Mammoth exclusively licensed IP covering one of the newest families of CRISPR enzymes, Cas14, from the University of California Berkeley. The new license adds a third group of CRISPR enzymes to the diagnostics company’s toolbox.
While the IP landscape covering CRISPR-Cas9 for therapeutic applications is becoming increasingly complex following the conclusion of the interference case between a Regents of the University of California group and the Broad Institute of MIT and Harvard, the IP covering CRISPR-associated protein 14 (Cas14) and other CRISPR enzymes is not involved in that dispute.
CRISPR pioneer Jennifer Doudna first described Cas14 as a CRISPR-associated enzyme from archaea, rather than bacteria, in a Science study published last year (see “UC Berkeley Group Identifies New Cas Enzyme”).
Doudna is a professor of chemistry and of biochemistry and molecular biology at the University of California Berkeley and a co-founder of several CRISPR companies including Mammoth Biosciences (San Francisco, Calif.).

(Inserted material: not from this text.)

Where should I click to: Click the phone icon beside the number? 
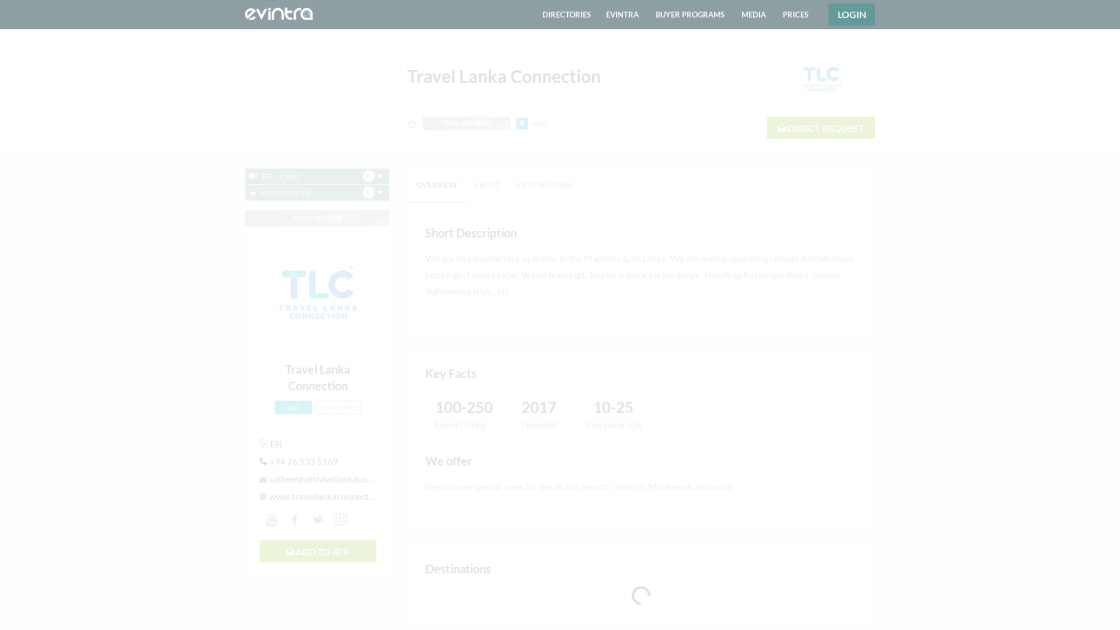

Enzymes filling the growing CRISPR toolbox have varied properties that fit different applications (see “Modality Moves at Vertex”).

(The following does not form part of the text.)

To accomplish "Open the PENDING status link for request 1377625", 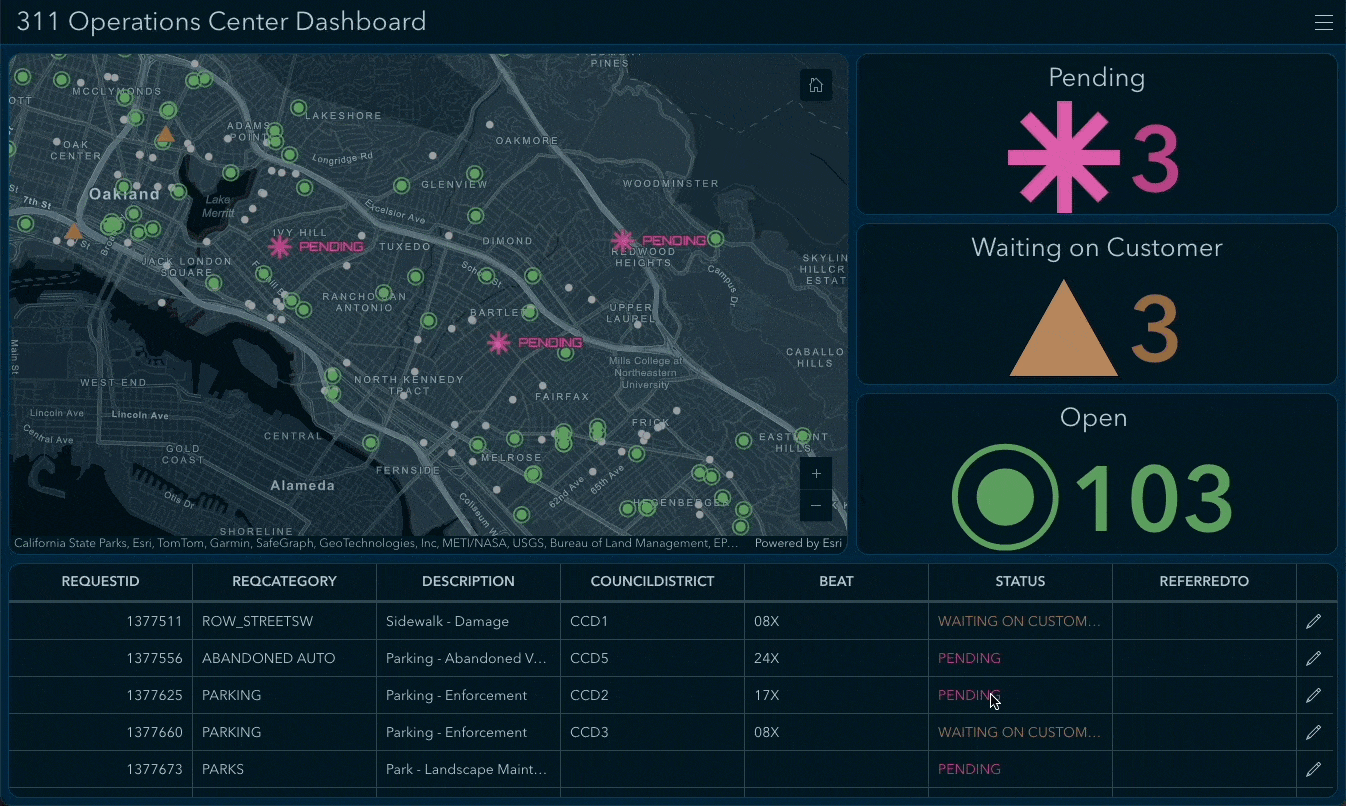I will [x=968, y=695].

Mammoth co-founder and CEO Trevor Martin told BioCentury that Cas14 makes a good tool for diagnostic applications because it has a collateral cleavage property, targets single-stranded DNA and doesn’t require a protospacer adjacent molecule (PAM) sequence — a short nucleotide sequence adjacent to a target site that’s required by many CRISPR enzymes to bind.

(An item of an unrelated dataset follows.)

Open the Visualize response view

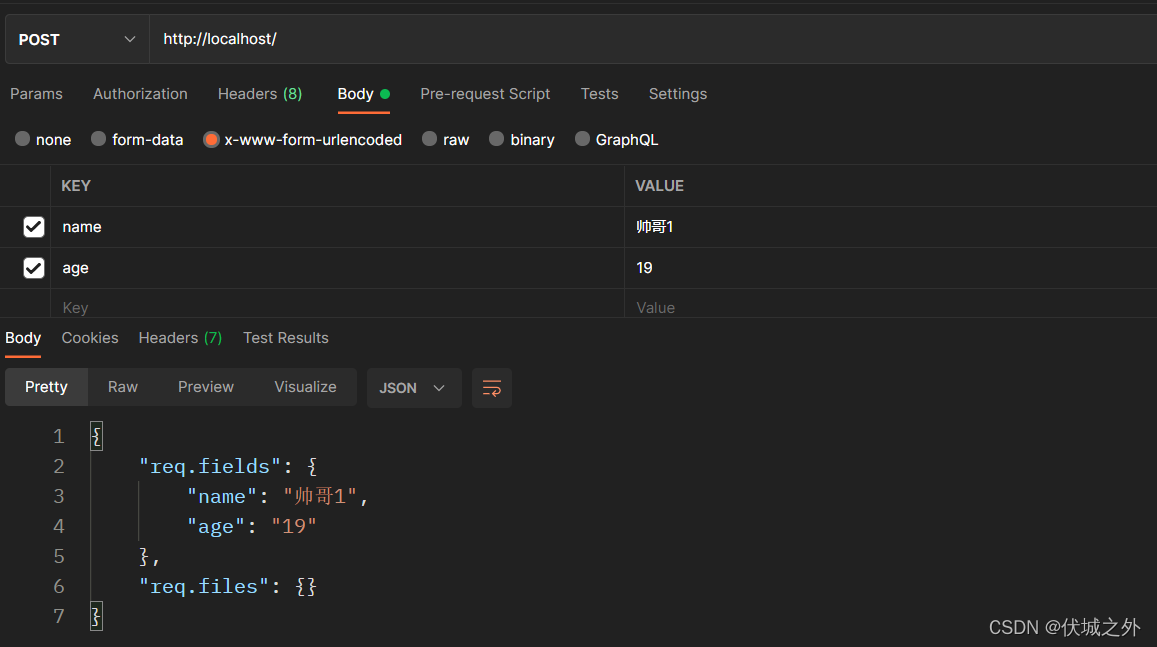pyautogui.click(x=305, y=386)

Collateral cleavage occurs when a CRISPR enzyme indiscriminately cleaves DNA or RNA after cutting its target site. That is an ideal property for diagnostics, which can be designed to cleave a fluorescent reporter to emit a signal only when a target is present.
Martin noted that Cas14 will be particularly useful for detecting DNA virus targets, and the lack of a PAM sequence means it can be designed to target any site.
Mammoth hasn’t disclosed any specific indications for its diagnostics platform, but Martin said the company is interested in infectious diseases.
Mammoth has exclusive rights to Cas14 for all applications, including therapeutic use, according to Martin. He added that Cas14 is the smallest CRISPR enzyme identified to date, giving it a delivery advantage for therapeutic applications.
The company has not disclosed any therapeutic programs.
It also has rights to Cas12 and Cas13 enzymes, which have collateral cleavage effects. Cas12 targets double-stranded DNA, while Cas13 targets single-stranded RNA. The company also has a discovery pipeline and is “continuously expanding the toolbox,” said Martin.
“The advantage of having different enzymes is that we can multiplex in one test. We can look for different targets in RNA, DNA and ssDNA in a single reaction.”
Financial terms of the Cas14 deal were not disclosed.